Many tenants threatened with eviction if they do not pay are unaware that the law is on their side.
Dozens of tenants in apartment blocks in Jumeirah Beach Residence and Dubai Marina, and villa communities in the Springs and the Lakes, have complained to Rera, the Real Estate Regulatory Authority.
“How can landlords demand 40 per cent more rent after a year? It is an unheard of jump in price and unaffordable for me,” said Aisha Jordan, who was asked to pay Dh65,000 by the end of the month end or leave her studio in Jumeirah Lakes Towers.
“Fortunately, when I checked with Rera I learnt that I was within my rights to stay and my landlord couldn’t push me out.”
Hasan Al Tarsha, a Marina resident who tried to renew his year-old lease this month, said, was shocked when his landlord asked for a 30 per cent increase to Dh65,000.
When Mr Al Tarsha checked with Rera and confirmed the rent cap, his landlord told him a lawyer would deal with his case.
“I know 40 people who have the same problem and are being asked to pay more or leave. This uncertainty is not good,” he said.

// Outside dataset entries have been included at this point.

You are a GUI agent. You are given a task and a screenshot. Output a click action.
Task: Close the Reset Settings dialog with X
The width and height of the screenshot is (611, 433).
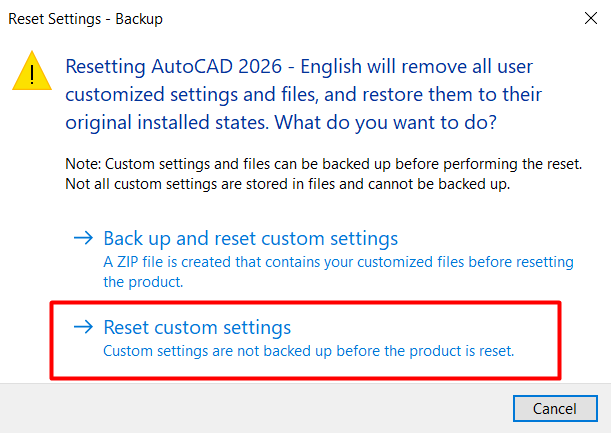coord(583,18)
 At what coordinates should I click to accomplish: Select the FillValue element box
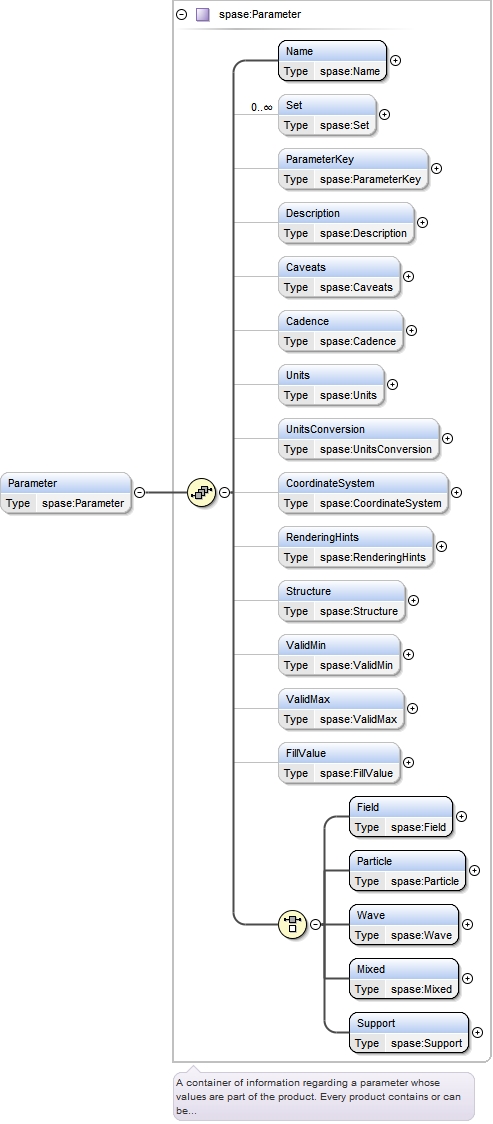pyautogui.click(x=339, y=763)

Mrs P Punjabi, another Marina tenant whose family agreed to a Dh15,000 increase this year, said they had done so for convenience.
“We were given an eviction notice unless we paid Dh80,000,” she said. “Our son’s school is close by and we would have paid a lot in agency fees and moving charges. But if this continues, we will have to move to a one-bedroom apartment next year.”

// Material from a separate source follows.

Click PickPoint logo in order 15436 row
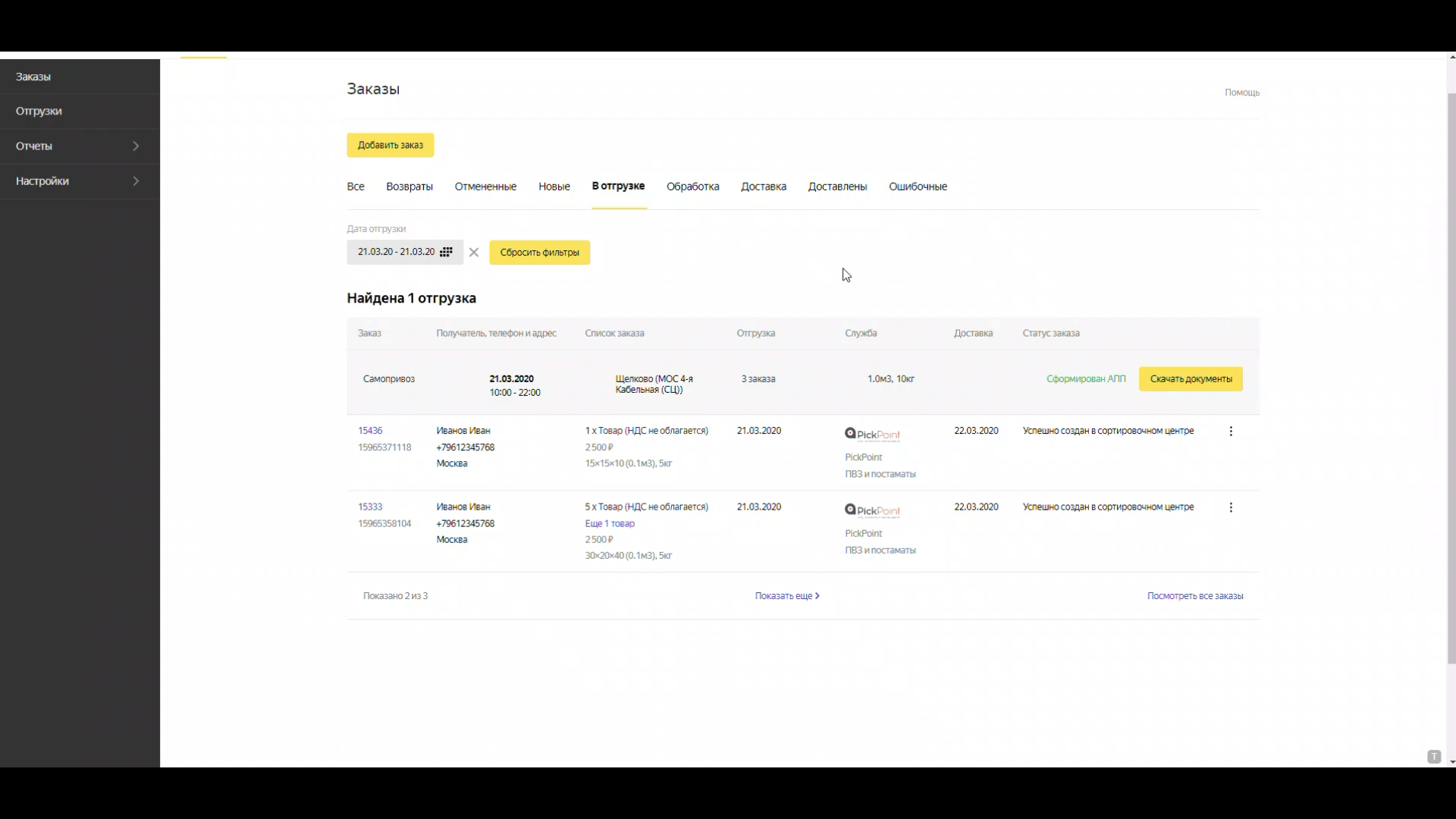Image resolution: width=1456 pixels, height=819 pixels. (872, 435)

Mahesh Kumar has bought his own villa in the Lakes but is renting while builders carry out renovations. When a delay in construction meant he had to ask for two more months on his lease, his landlord asked for an additional Dh55,000 – a 55 per cent increase. He also caved to the demands.
“Demanding 55 per cent was exploitation,” said Mr Kumar. “But in the end we wanted to settle it and put it behind us. We knew we could have continued at our old rental rate, but we didn’t want to complicate things.”

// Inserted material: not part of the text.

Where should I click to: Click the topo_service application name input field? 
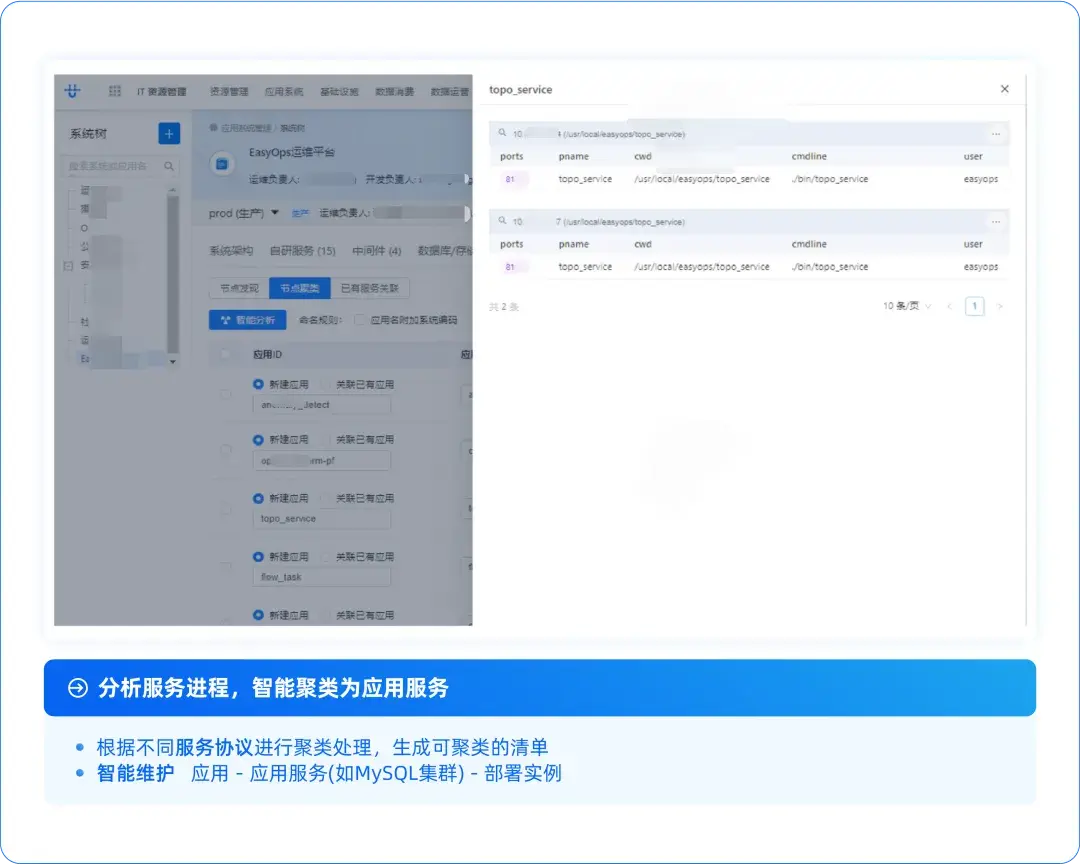click(320, 518)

Legal experts say residents facing increased rent demands should stand their ground, because Dubai’s property law favours the tenant.
“Popular belief is that the landlord has all the rights,” said Ludmila Yamalova, a managing partner at the legal consultancy HPL Yamalova Plewka JLT. “But the law clearly protects tenants.”
Rera prohibits raising the rent by more than 5 per cent if the rent is more than 25 per cent below the market rate. Landlords must also give 90 days’ notice of any proposed rent increase, and the rent may be raised only if both parties agree. If the do not, the landlord must ask Rera for a review.
“The notion that the landlord can kick out the tenant and fix an arbitrary rent at their own discretion as they see fit – that’s incorrect,” Ms Yamalova said.
“Basically, the tenant does not have to do anything. The default rule is that the same terms of the original contract automatically apply on renewal,” she said.
“If the tenant does not agree and the landlord insists on the increase then the landlord must take it to the Rent Committee, and whoever files with the Rent Committee has to pay a 3.5 per cent filing fee.”
The rent cap was imposed in 2010 to stabilise the property market after the 2008 peak, when prices soared in an investment frenzy. Now, with signs of economic revival, many landlords are attempting to increase rents in prime areas.
The property consultancy Asteco reports that rents for apartments have increased by 2 per cent and villas by 3 per cent respectively since June.
Craig Plumb, head of research with the property specialist Jones Lang Lasalle, advises tenants to shop around.
“We will not see a major spike in rents over the year,” he said. “So if a landlord is asking for too much, tenants can find other landlords who are more realistic.”